**Data under study**:
——
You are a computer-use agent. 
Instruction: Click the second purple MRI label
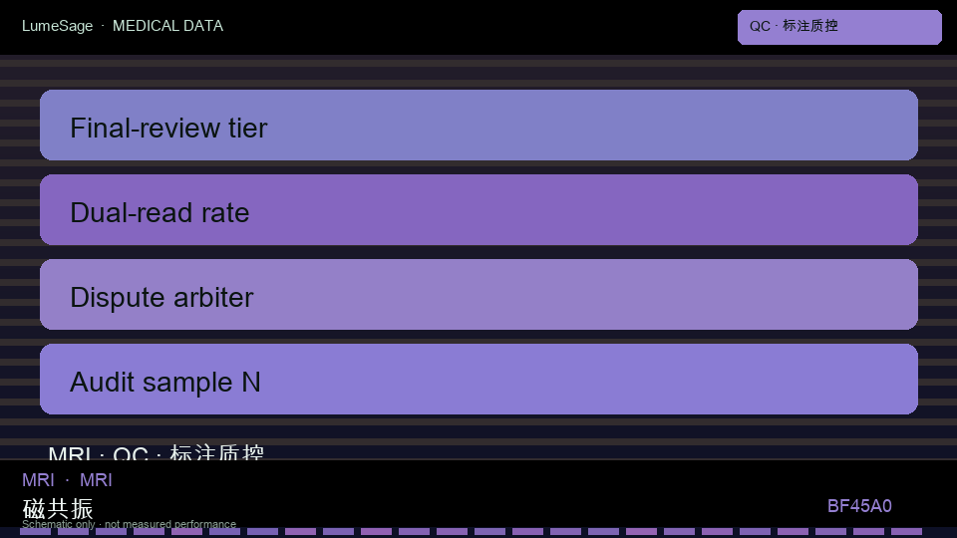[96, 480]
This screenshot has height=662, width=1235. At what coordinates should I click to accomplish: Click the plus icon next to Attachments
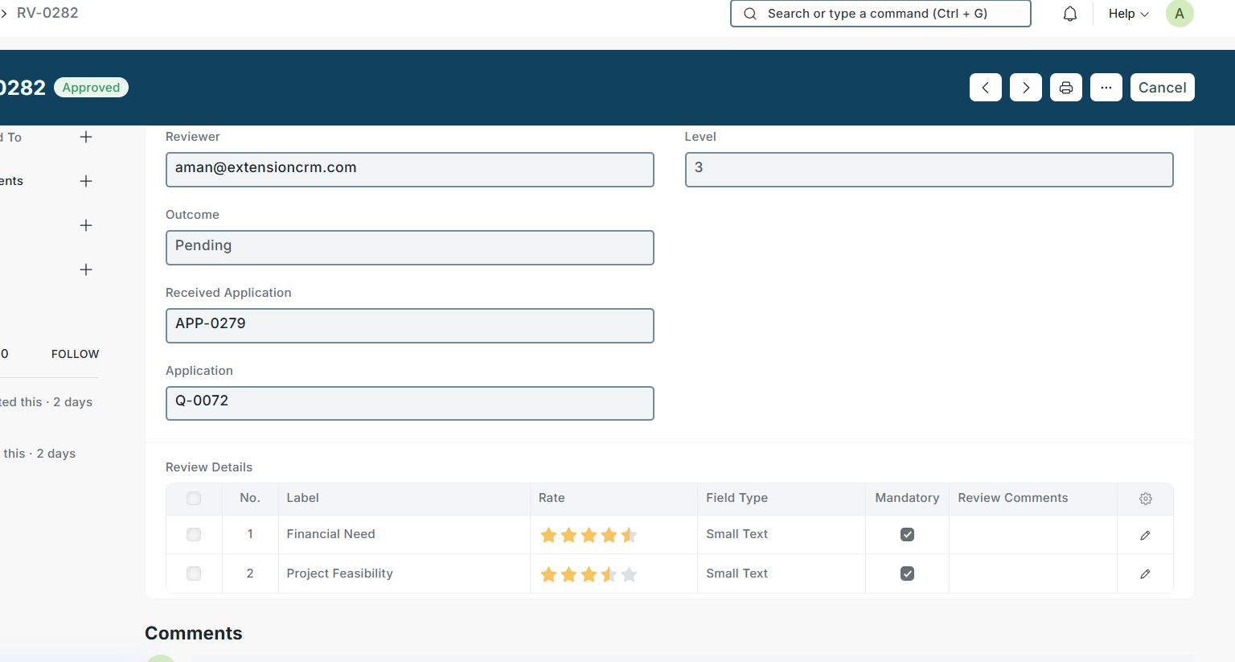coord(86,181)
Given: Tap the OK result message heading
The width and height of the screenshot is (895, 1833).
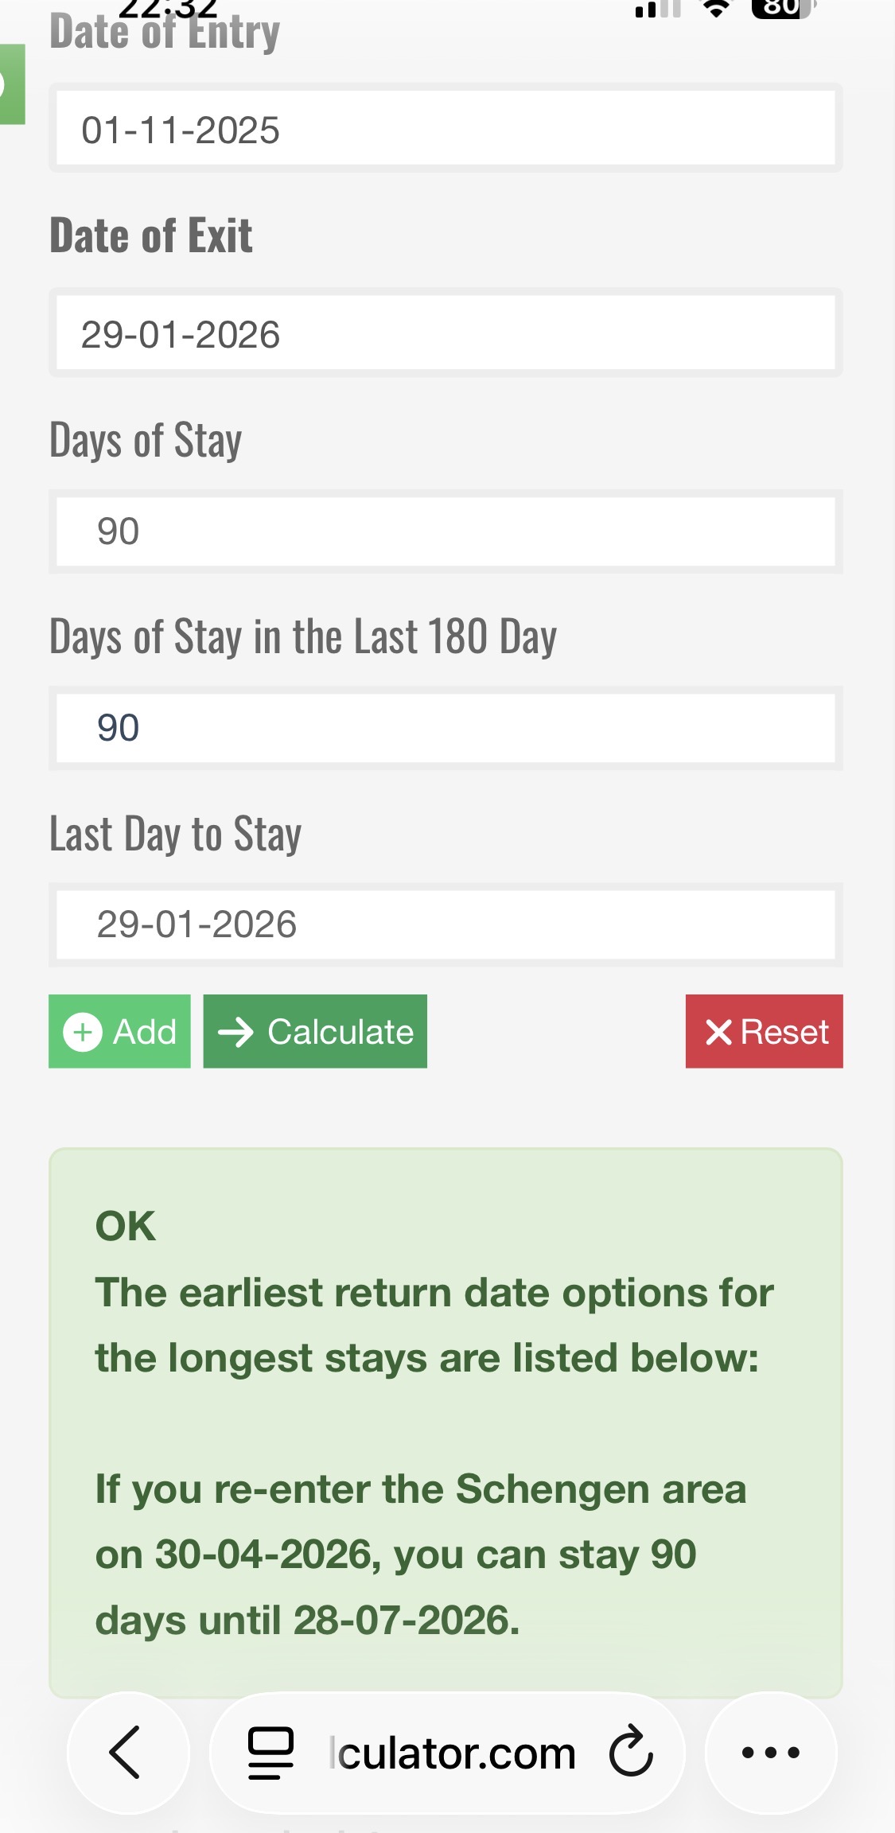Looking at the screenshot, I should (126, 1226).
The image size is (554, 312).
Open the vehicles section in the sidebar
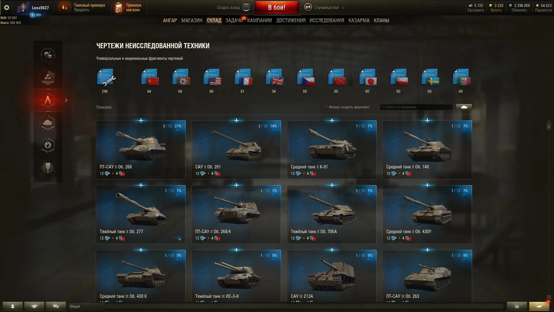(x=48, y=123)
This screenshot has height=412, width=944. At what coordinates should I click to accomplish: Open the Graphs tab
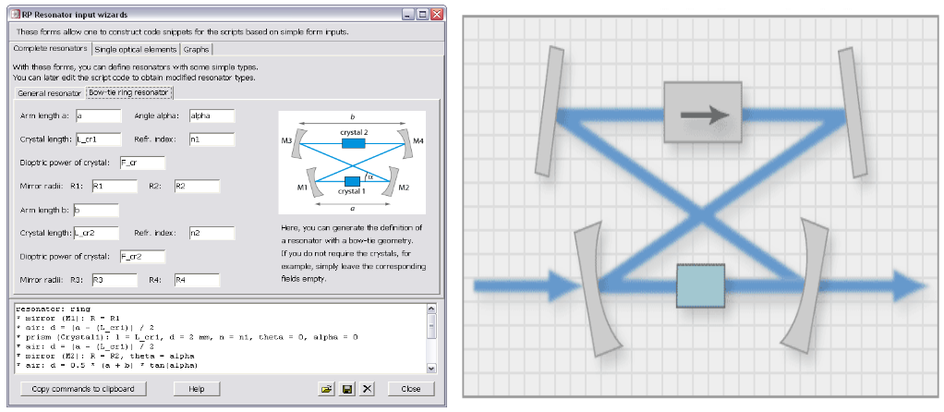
——
**What the exercise asks**:
What you give back must match the entries exactly, apart from the omitted pictures.

**Exercise output**:
You are a computer-use agent. 
Instruction: Click the second purple MRI label
[96, 480]
This screenshot has height=662, width=1235. At what coordinates should I click to accomplish: Click the plus icon next to Attachments
coord(86,181)
Given: Tap the OK result message heading
The width and height of the screenshot is (895, 1833).
Looking at the screenshot, I should (126, 1226).
The image size is (554, 312).
Open the vehicles section in the sidebar
(x=48, y=123)
This screenshot has height=412, width=944. At what coordinates should I click to accomplish: Open the Graphs tab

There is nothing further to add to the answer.